Just as Howard Wood and his girlfriend, Jennifer Evans, were starting to enjoy their vegetable samosas on a recent Thursday evening at the tiny Kabab & Curry House restaurant in Durham, they were abruptly transported into the twilight zone of private parking lot towing.
“You’re being towed!” an arriving diner cried. Wood sprinted out to see Evans’ car getting the hook. The tow-truck driver had already hoisted another car onto his contraption. Two more cars were booted, awaiting their fate.
The four drivers had all missed, or chosen not to heed, the sign that said the parking lot next to the restaurantwhich would have been empty, but for their carswas reserved for two other businesses. Wood didn’t remember seeing the sign, but conceded that he might have just assumed it was OK to park there regardless.
“I’ll be honest,” Wood said a few days later. “I’m not awarelike most people with signs, sometimes you see it, sometimes you don’t. I remember going, well, the [other businesses were] closed, so what’s it going to hurt?”
Thinking back on it, Wood had cooled down some. But not when he related the damage: The Chandler’s Towing driver hit up the four owners for $150 apiece, cash only, for a total of $600 for not towing their cars away.
The experience of Wood and his fellow diners is a common one in the Bull City, which imposes no regulations on towing on private property. The police chief is weighing some protections for drivers in similar situations.
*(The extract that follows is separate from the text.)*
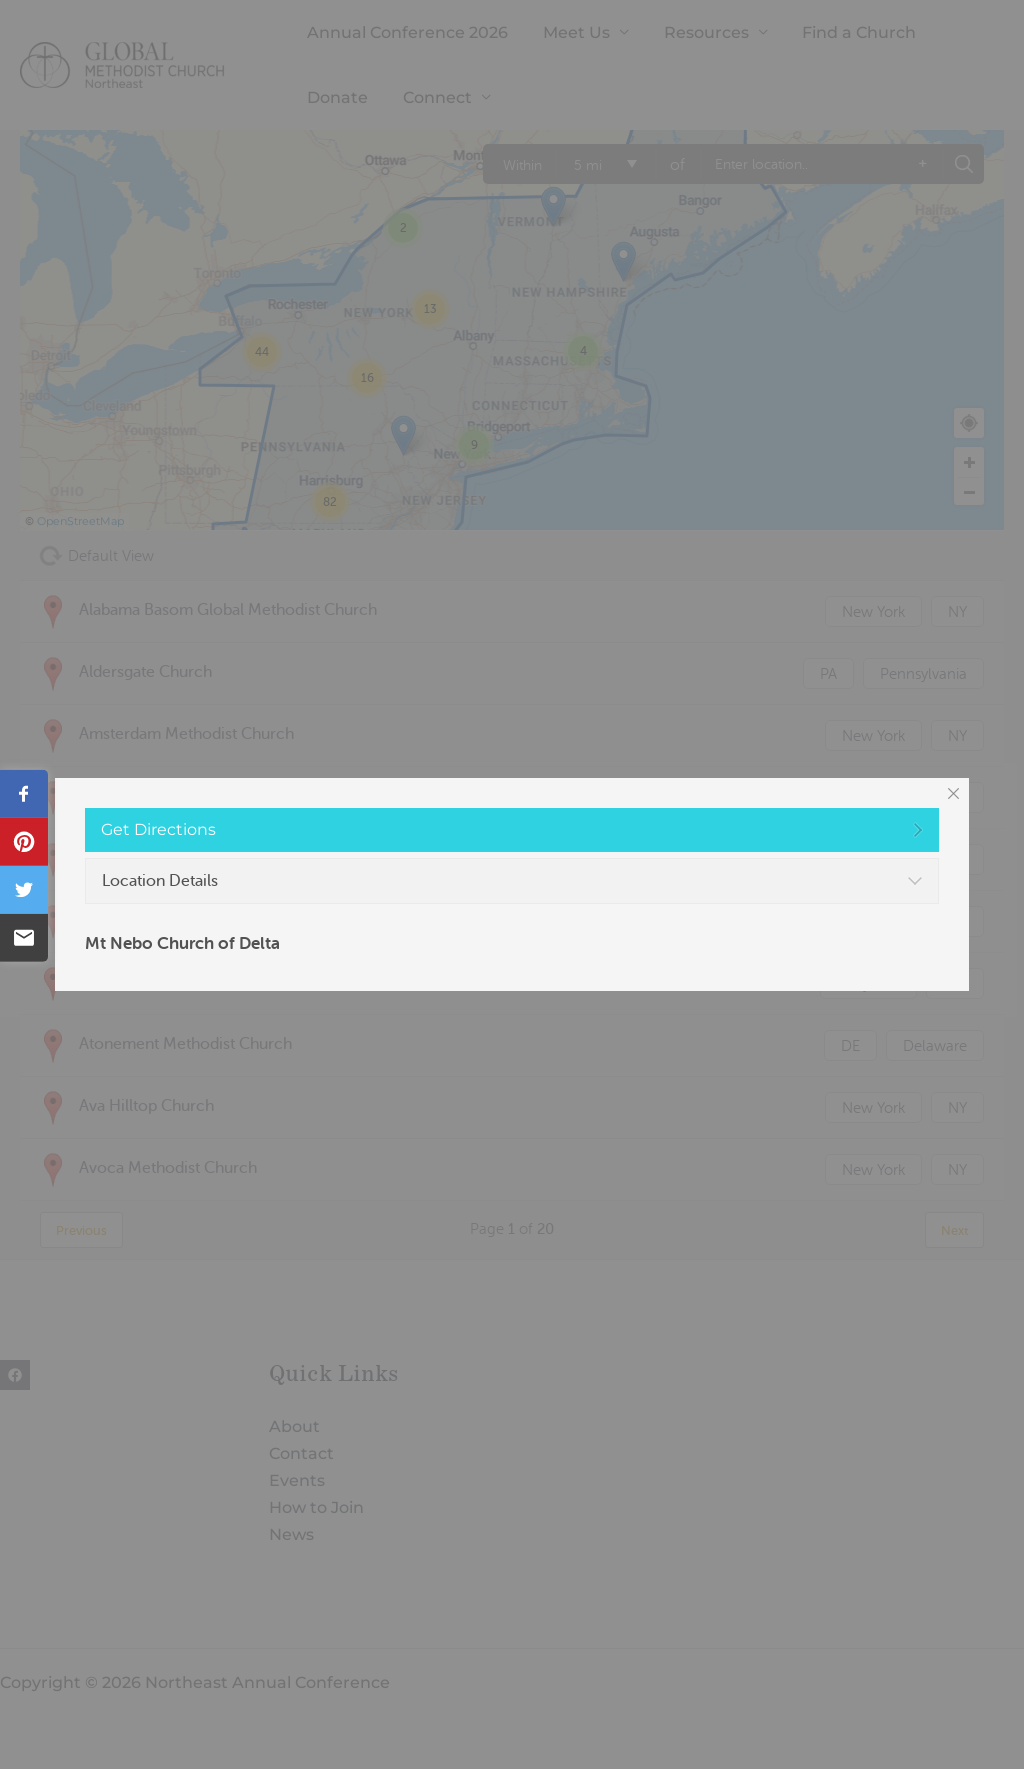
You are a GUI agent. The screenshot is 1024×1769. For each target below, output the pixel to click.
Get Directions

The incident made Wood so mad he called the police. An officer came, only to say there was nothing he could do. “The driver wasn’t rude,” Wood added. “But he definitely was arrogant. He knew he had us.”
Chandler’s, which has been in business for 40 years, has six tow trucks and operates in Raleigh and Chapel Hill as well as Durham, according to owner Felix Chandler. His customers include most of the apartment complexes in Durham.
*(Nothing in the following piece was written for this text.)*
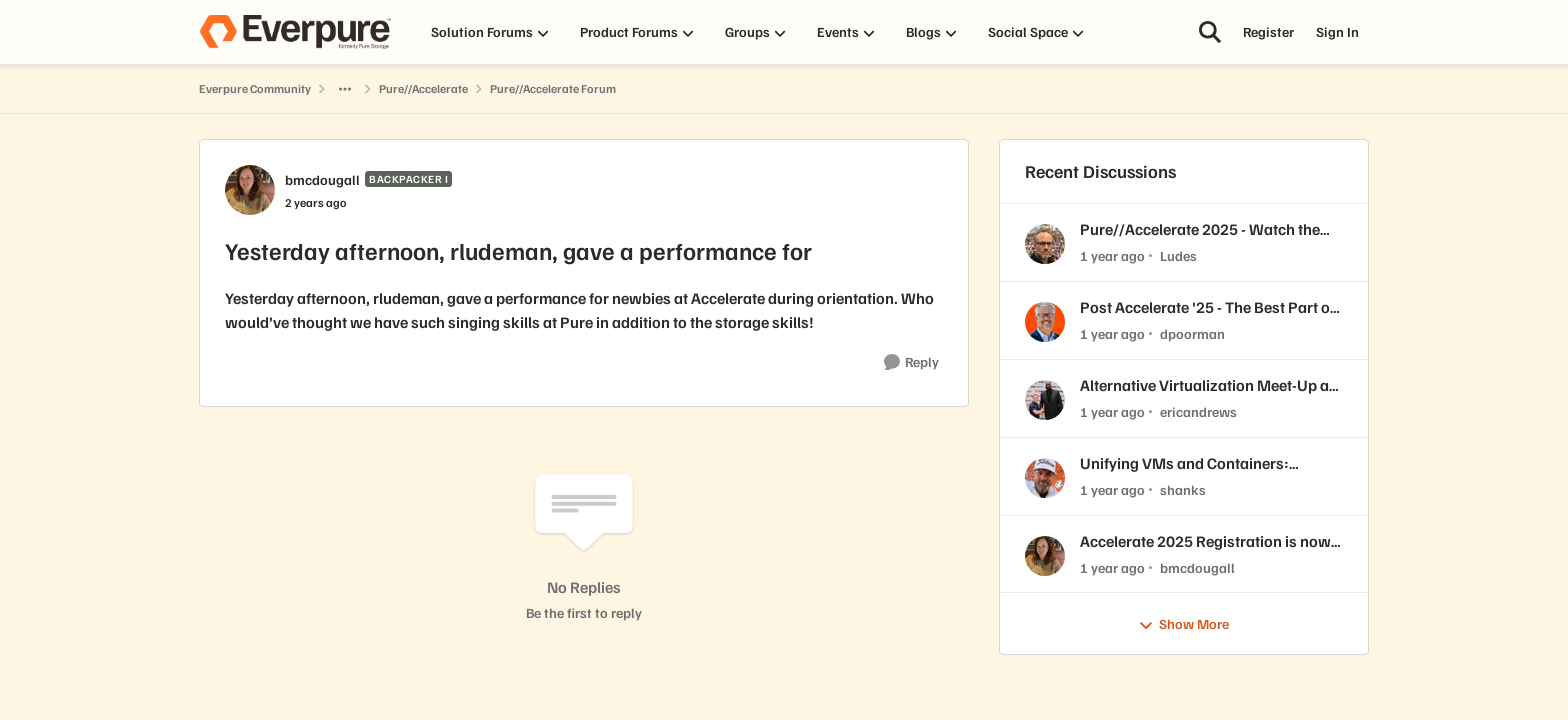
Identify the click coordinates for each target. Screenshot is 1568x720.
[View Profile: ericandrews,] (1045, 400)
People who park their cars illegally are taking what doesn’t belong to them, said Chandler, who was not familiar with Wood’s particular case, but said in general that signs give them fair warning, and so, in most cases, do the businesses they visit. His loyalty is to his clients.
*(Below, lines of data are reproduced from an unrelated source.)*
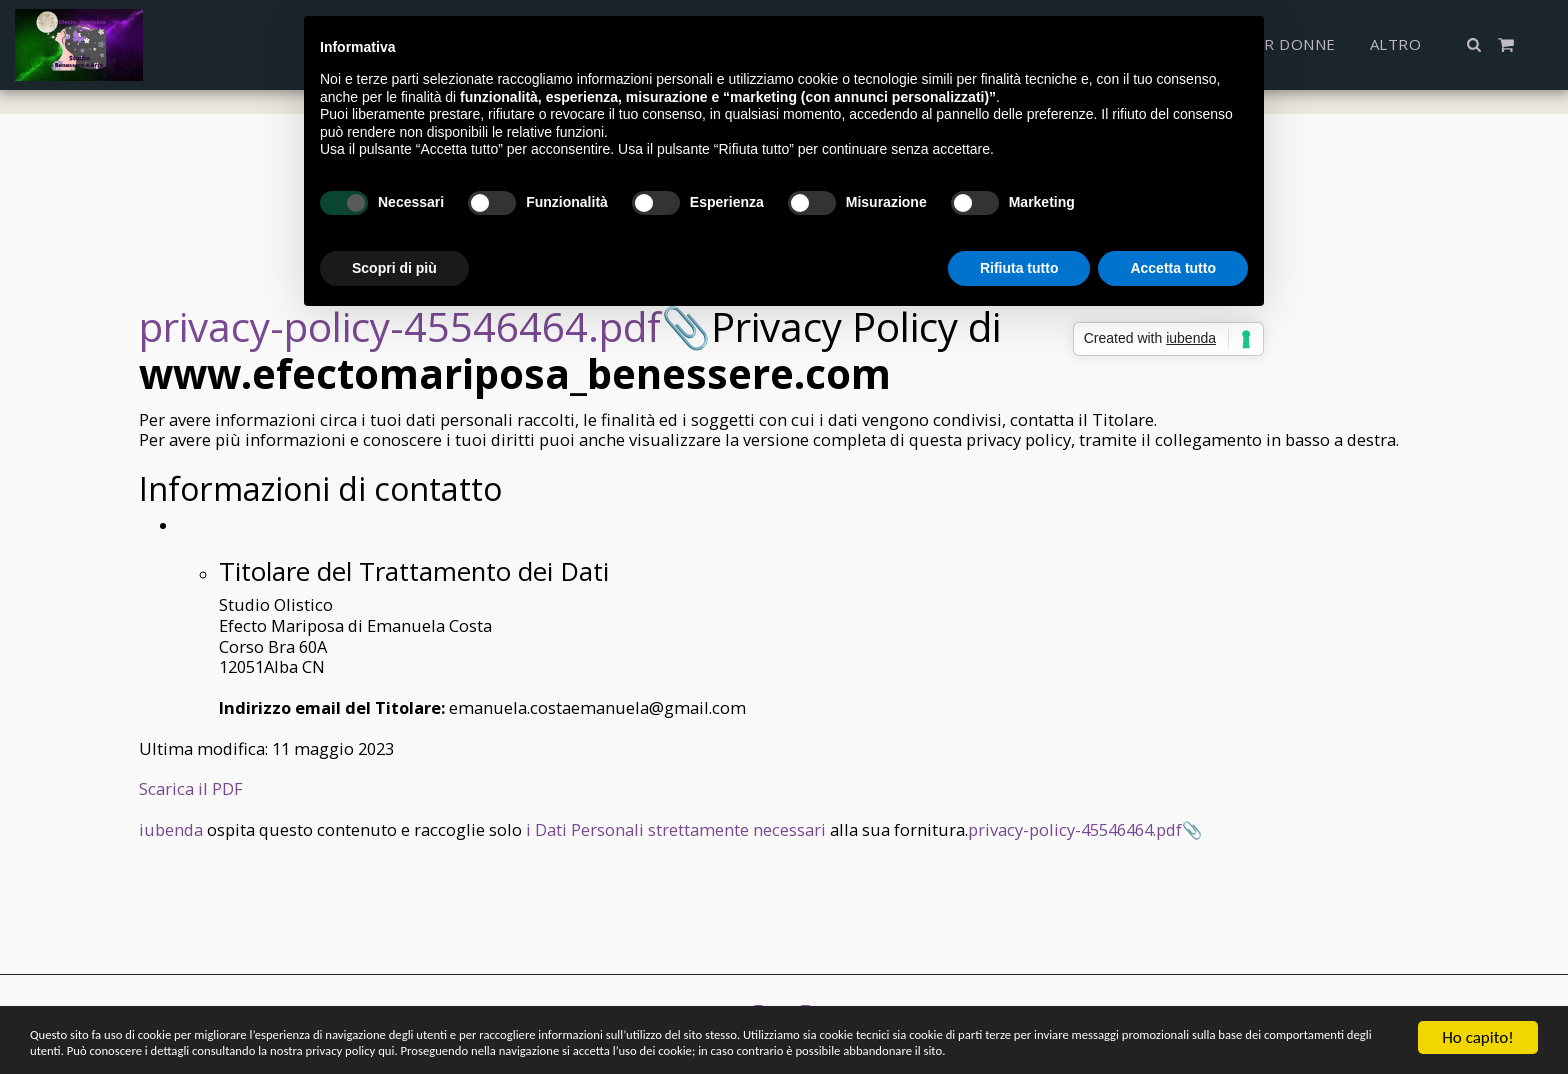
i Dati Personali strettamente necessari (676, 829)
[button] (1474, 44)
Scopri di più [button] (394, 268)
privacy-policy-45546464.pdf (400, 326)
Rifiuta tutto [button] (1019, 268)
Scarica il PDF (191, 788)
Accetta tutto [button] (1173, 268)
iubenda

“We have to go in there and do what the customers want us to do,” he said. His drivers do accept debit cards as well as cash, but not credit cards.
Chandler said the charge is $150 whether his trucks tow your car away or just boot and release it. The latter is actually “a convenience,” he argued, because if your car is towed to his impound lot, you’re subject to other charges including a $30 per day storage fee.
Durham Police Chief José Lopez confirmed that the city does not limit what a tow-truck company can charge. The city charges drivers $125 for cars towed from public property, Lopez said. It rotates the business among 25 companies, not including Chandler’s.
Lopez called Durham’s lack of control over private towing “frustrating,” because citizens “are not properly served.” The absence of regulations means he has no idea how many cars are towed involuntarily from private property, he said.
But the police are often called first, by drivers who think their cars have been stolen.
Lopez says his department is revising its towing manual and plans to include a requirement that private as well as publicly initiated tows be reported to the police. A private vendor is offering to track all towing in the city, he said, and he’s considering whether to recommend that service to the City Council, as well as whether private towing charges should be capped.
“At this time, it’s in the early stages,” he added in a follow-up e-mail.
Councilman Eugene Brown said the subject of towing charges arises about once a year, and the council has a permanent subcommittee on towing. Brown said the council should consider making changes to protect citizens.
The $150 fee “seems excessive,” Brown said. “I don’t blame the guy for being pissed.”
When this issue of “predatory towing,” as Mayor Charles Meeker termed it, raised its head in Raleigh four years ago, the City Council set a limit of $100 for involuntary towing from private property, with a $50 limit if the car owner is present and asking to be “unhooked.” Also, towing companies must accept credit cards and staff their impound lots around the clock so owners can recover their cars within 45 minutes.
As far as Wood is concerned, Durham officials should have already taken similar action. The proprietor of a small laundry cleaning and delivery service, Wood says he’s never paid much attention to community affairs. Now, he’s determined to “expose” the towing companies and convince elected leaders to crack down.